> Exercise
Transcribe the portion of the article on Nigeria's 50th independence celebrations that lies between "Critics say, despite" and "among young people.", inclusive.

> Extract
========================================================================
Nigeria’s President Goodluck Jonathan (C) leaves a rally with his wife Patience and Vice President Namadi Sambo (L) after declaring his bid for the 2011 presidential poll in Abuja, 18 Sep 2010

Nigeria’s President Goodluck Jonathan (C) leaves a rally with his wife Patience and Vice President Namadi Sambo (L) after declaring his bid for the 2011 presidential poll in Abuja, 18 Sep 2010

Nigeria’s Foreign Minister said over 25 African heads of state and top government officials are in the capital, Abuja, to participate in the country’s 50th independence celebrations Friday.

Aliyu Idi Hong told VOA Nigeria has always risen above its internal challenges and will continue to be a giant in Africa, as well as on the world stage.

“We are going to have a parade this morning when Nigerians, the armed forces, the civil society and so many agencies of government, will come and parade. And from all indications, it is going to continue for the next week. For active discussions towards taking stock (since) this is the time that one looks at, one, what is the achievement, two, what is (are) the lessons that have (been) learned, and what needs to be done. So, it will be a moment for reflection.”

Nigeria’s government has planned a week-long celebration to mark its golden jubilee anniversary after gaining independence from Britain on 1st October, 1960.

Critics say, despite its enormous potential, Nigeria continues to struggle with endemic corruption, instability and high unemployment among young people.
========================================================================
> Extracted data
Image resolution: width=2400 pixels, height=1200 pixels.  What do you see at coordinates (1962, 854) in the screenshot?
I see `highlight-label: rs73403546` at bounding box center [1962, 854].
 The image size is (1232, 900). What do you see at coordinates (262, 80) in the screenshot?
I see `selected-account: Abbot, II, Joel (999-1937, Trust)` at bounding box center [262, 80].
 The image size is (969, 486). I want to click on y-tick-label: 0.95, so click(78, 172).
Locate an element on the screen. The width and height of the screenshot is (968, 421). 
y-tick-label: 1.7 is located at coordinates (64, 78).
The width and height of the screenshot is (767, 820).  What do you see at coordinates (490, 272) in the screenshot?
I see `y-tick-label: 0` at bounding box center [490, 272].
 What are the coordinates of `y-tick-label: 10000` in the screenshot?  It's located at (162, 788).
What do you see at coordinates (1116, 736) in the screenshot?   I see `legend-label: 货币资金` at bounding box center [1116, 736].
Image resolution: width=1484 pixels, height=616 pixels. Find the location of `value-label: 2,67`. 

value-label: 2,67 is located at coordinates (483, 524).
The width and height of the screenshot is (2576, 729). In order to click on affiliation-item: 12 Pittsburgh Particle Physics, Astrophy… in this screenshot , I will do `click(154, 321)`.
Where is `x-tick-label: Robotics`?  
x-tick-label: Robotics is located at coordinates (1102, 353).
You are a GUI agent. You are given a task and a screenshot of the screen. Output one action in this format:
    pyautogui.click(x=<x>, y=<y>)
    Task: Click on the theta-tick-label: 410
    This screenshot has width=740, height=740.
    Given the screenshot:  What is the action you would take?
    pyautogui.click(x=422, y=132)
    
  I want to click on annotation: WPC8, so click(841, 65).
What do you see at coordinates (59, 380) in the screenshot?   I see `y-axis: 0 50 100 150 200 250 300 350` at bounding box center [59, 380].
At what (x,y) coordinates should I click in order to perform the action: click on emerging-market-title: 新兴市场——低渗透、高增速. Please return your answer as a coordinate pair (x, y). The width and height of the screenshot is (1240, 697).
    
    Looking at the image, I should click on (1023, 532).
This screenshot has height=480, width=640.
========================================================================
> Result
Critics say, despite its enormous potential, Nigeria continues to struggle with endemic corruption, instability and high unemployment among young people.